Our relatively lower success rate compared to Walter’s group can be explained by the fact that our study was conducted on non-injured patients. Active bleeding, which usually serves as feedback parameter for the quality of tourniquet application, could not be used to assess the usefulness of the tourniquet application. The current study involved special operations force operators, who tend to have a higher muscle mass, requiring more pressure to compress the thigh arteries. These issues were specially addressed by the unit's physicians and the operators (medics and non-medics) were instructed about proper tourniquet application. It worth mentioning that according to new lessons learned from OIF & OEF, in some cases of very athletic muscular young combat team members, more than one tourniquet may be needed in order to control the bleeding.

Our results did not find higher failure rates in wet Vs. dry applications, in contrary to one assumption that wet application would have a higher failure rates. These results might be related to the awareness of the unit's physicians and instructed lessons, regarding wet tourniquet application, given to the unit's operators.

Previous studies indicated a trend in which medically trained personnel had a distinct advantage over those without formal training, leading to higher application success rates [2023]. No difference was found, between the medics and non-medic in our groups, as regard to either application time, or in their failure rates. This finding is of extreme importance, as one of the goals of this study was to define the best tourniquet for use, by all combat team members, not only by trained medical personnel. It either reflects the easiness and simplicity of the new type of tourniquet (CAT & SOFTT) or it reflects the good training of the non-medics in the INSWU in regards to tourniquet application.

As expected it was found that for all anatomical locations, CAT and SOFTT applications were much faster than IRT application. This was especially true, and may be of clinical significance, regarding application on the thigh (18 sec and 26 sec as opposed to 52 sec). The importance of quick action in the field, especially under fire, cannot be over-emphasized.

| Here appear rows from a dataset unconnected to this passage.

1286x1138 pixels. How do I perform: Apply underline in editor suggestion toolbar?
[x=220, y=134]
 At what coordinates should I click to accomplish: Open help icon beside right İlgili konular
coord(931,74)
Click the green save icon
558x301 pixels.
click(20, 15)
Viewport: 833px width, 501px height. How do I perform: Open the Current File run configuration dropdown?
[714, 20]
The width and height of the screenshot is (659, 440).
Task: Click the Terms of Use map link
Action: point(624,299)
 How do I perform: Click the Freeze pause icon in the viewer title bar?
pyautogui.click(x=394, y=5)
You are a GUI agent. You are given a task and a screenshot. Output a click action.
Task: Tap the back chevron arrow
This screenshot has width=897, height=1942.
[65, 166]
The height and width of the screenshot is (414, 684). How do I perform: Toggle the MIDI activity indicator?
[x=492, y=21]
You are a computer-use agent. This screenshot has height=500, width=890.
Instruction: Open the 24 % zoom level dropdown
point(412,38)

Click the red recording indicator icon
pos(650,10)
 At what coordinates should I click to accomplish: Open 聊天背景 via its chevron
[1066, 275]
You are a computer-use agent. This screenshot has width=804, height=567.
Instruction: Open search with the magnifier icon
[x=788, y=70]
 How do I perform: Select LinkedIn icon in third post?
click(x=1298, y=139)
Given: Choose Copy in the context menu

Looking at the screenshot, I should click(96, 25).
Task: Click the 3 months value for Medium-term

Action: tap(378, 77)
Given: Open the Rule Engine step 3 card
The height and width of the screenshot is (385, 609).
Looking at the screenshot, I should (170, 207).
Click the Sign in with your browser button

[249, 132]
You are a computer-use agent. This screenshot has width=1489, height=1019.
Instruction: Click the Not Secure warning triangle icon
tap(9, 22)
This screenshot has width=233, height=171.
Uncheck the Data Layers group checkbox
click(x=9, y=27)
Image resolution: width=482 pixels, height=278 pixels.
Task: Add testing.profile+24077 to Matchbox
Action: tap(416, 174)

The combat team members of the INSWU were the study population for which this study was originally designed. Hence, questionnaires assessing their personal preferences regarding application technique, future storage options, pain experienced following the tourniquet application, and overall user-friendliness were handed out. Both the CAT and SOFTT received significantly higher scores than the IRT in all indices. CAT was considered by our warriors a more user-friendly device than the SOFTT.

Conclusion

The CAT and the SOFTT, were more effective by both medically trained personnel and other members as compared to the older types of tourniquet. Water had no impact on failure rate – the same failure rate was noticed for either dry or wet applications. Despite the participants’ preference of the CAT, no objective finding indicated a significant superiority over the SOFTT. A larger study should be held in the future, in order to examine if there is any superiority of one of those two tourniquets over the other.